# SELECTED EXTRACT
Figure 3 presents micrographs of the shoulder plunge regions for each of the tested parameters. Due to insufficient heat input and material softening, welds could not be produced at welding times of 1.5 s or 0.75 s with RS of 1000 rpm as the torque required exceeded the welding machine limit.
3.1.1 Tunnel defects
The presence of tunnel defects is clearly visible irrespective of welding parameters (Fig. 3), although their size and position are strongly influenced by welding time and RS. These defects are minimised at high welding time and low RS. At all welding times it was found that increasing RS led to a larger tunnel defect area. While this appears counterintuitive as higher RS naturally results in greater heat input, which may be expected to improve material flow, the additional heat generation at the tool/ material interface has been shown in other studies to promotes slipping [41], resulting in localised mixing at the interface and reduced overall mixing in the stir zone (SZ). This is in agreement with the work of Shen et al. [2] and Rosendo et al. [42] who observed comparable results attributable to tool slippage.
At shorter welding times and highest RS (P08 and P12), the SZ/ TMAZ interface is poorly consolidated (Fig. 3), and provides little structural integrity to the weld, contributing to low ULSF measured for these parameters, discussed in Sect. 3.3. The formation of these defects is due to a lack of heat input as the welding time is reduced, resulting in material that cannot flow back into the shoulder region during the refill stage. Similar results have been reported by other groups [2, 40].
3.1.2 Mixing defects
Figure 4 presents micrographs of lap interfaces (Fig. 4a-c), and SZ/ TMAZ interfaces (Fig. 4d-f) of welds produced at 2000 rpm RS and varying welding times. Overall, it can be seen that reducing welding time led to poorer quality mixing at both interfaces. For 3 s welds, full mixing at the lap interface is evident from the gradual transition in grain structure from fine and equiaxed in the SZ, to the coarser structure of the bottom sheet, with no visible joining seam (Fig. 4a). Similarly, at the SZ/TMAZ interface (Fig. 4d), thorough mixing is evident from the consistent structure of fine equiaxed grains across the interface (indicated by the white dashed line). At 1.5 s welding time, the transition in grain structure at the lap interface is more abrupt (Fig. 4b), indicating less vigorous mixing between the top and bottom sheet. This transition disappears altogether at 0.75 s welding time, as evidenced in Fig. 4c by the immediate transition from fine, equiaxed grains in the top sheet, to coarse and directional grains in the bottom sheet, similar to those of the bulk material. An inhomogeneous grain structure (fine and coarse bands) is visible at the SZ/TMAZ interface of 1.5 s and 0.75 s welds, and voids can be identified along the shoulder plunge path (Fig. 4e,f). Although no existing literature has characterised defect formation at such short welding times, the present results are consistent with trends observed at conventional welding times [2, 40]. It is proposed herein that poor material flowability brought about by insufficient heat generation is the primary driver of defect formation at short welding times. Attempting to increase heat generation by increasing RS did not improve weld quality, and resulted in poorer mixing and greater defect formation, as shown in Fig. 3 – P08, P12. Gerlich et al. [41] discussed this phenomenon in depth in the context of friction stir spot welding; they concluded that increasing RS can inhibit mixing by promoting slippage at the tool/workpiece interface. Others have reported similar observations on the RFSSW process [2, 42].

# TASKS TO CARRY OUT
(1) Revise the stretch from "3.1.1 Tunnel defects" through "to tool slippage." of the welding-defects excerpt, with "counterintuitive" changed to "surprising".
(2) According to the welding-defects excerpt, at what rotational speed were the welds shown in Figure 4 produced?
(3) List every welding time mentioned in the welding-defects excerpt.

# RECORDED DATA
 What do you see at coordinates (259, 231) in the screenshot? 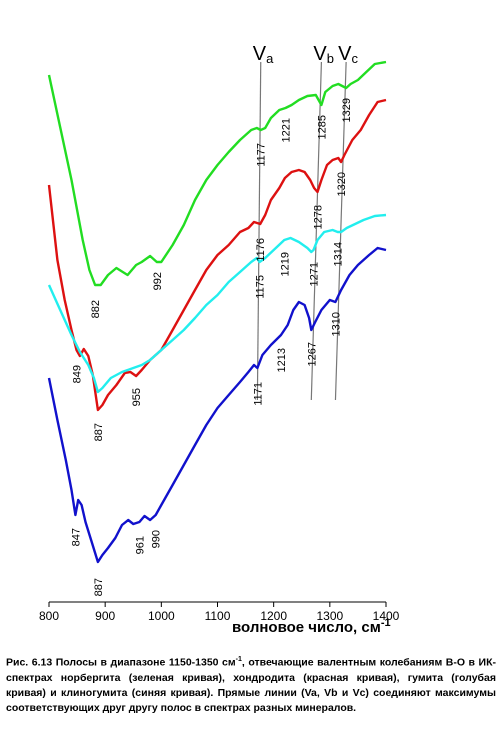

# OUTPUTS IN ORDER
(1)
3.1.1 Tunnel defects
The presence of tunnel defects is clearly visible irrespective of welding parameters (Fig. 3), although their size and position are strongly influenced by welding time and RS. These defects are minimised at high welding time and low RS. At all welding times it was found that increasing RS led to a larger tunnel defect area. While this appears surprising as higher RS naturally results in greater heat input, which may be expected to improve material flow, the additional heat generation at the tool/ material interface has been shown in other studies to promotes slipping [41], resulting in localised mixing at the interface and reduced overall mixing in the stir zone (SZ). This is in agreement with the work of Shen et al. [2] and Rosendo et al. [42] who observed comparable results attributable to tool slippage.

(2) 2000 rpm

(3) 3 s, 1.5 s, 0.75 s